◆ **TO DO**: Can you copy out all of the items with every "pixels" swapped for "px", everything else unchanged and the pictures left out?

-- begin --

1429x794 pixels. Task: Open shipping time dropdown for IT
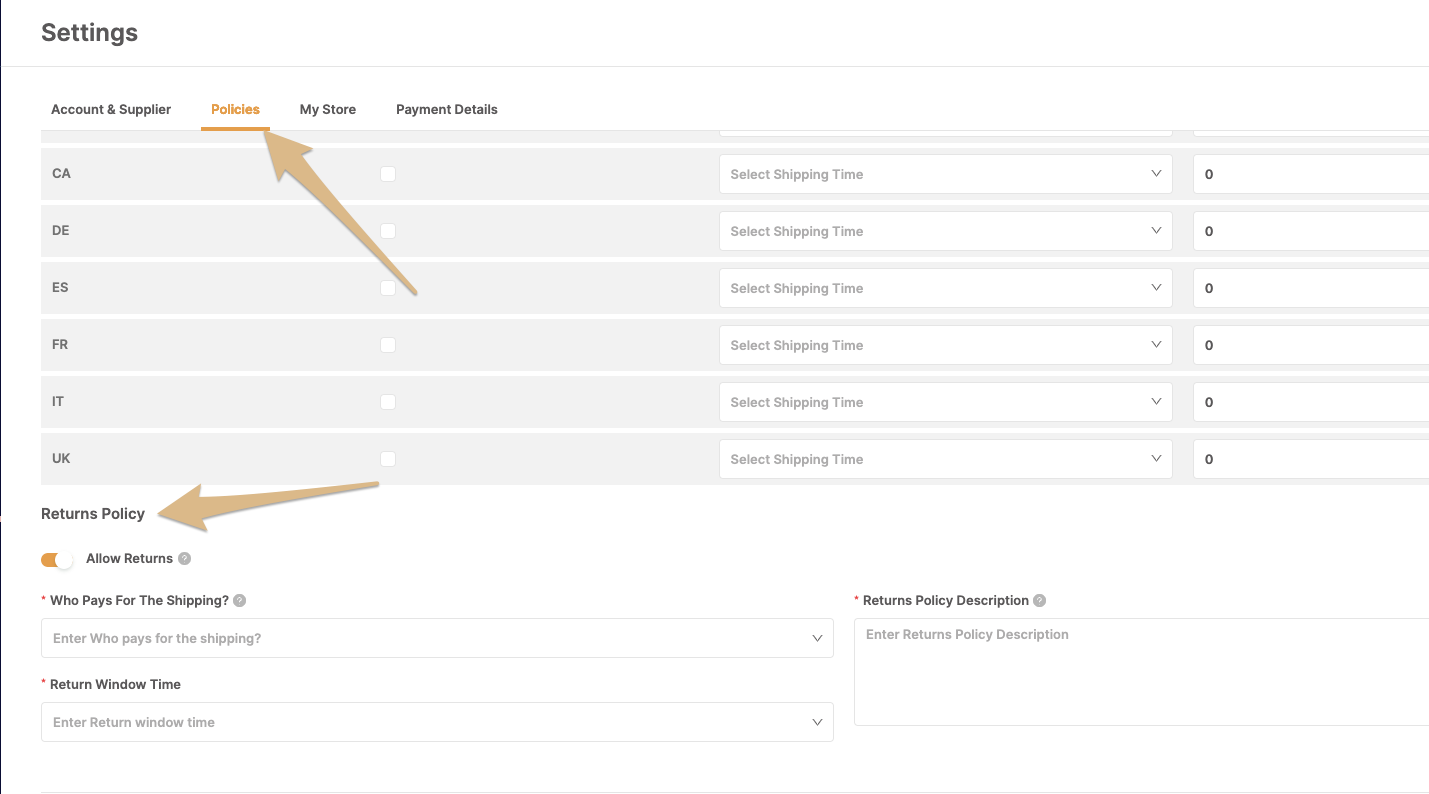tap(944, 402)
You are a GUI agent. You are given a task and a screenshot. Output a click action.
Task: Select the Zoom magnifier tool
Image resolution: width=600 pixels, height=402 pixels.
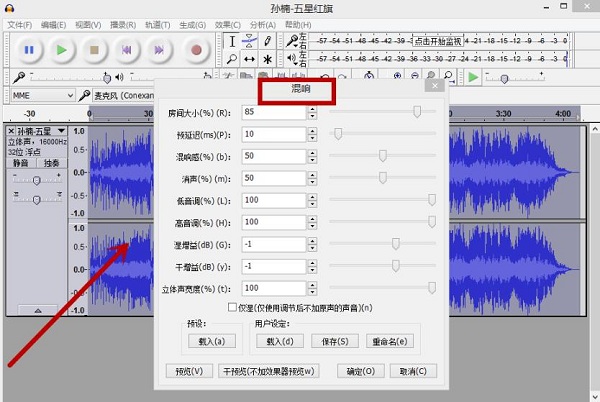tap(231, 60)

-- end --

◆ **ANSWER TO THE EXERCISE**:
1429x794 px. Task: Open shipping time dropdown for IT
tap(944, 402)
You are a GUI agent. You are given a task and a screenshot. Output a click action.
Task: Select the Zoom magnifier tool
Image resolution: width=600 px, height=402 px.
tap(231, 60)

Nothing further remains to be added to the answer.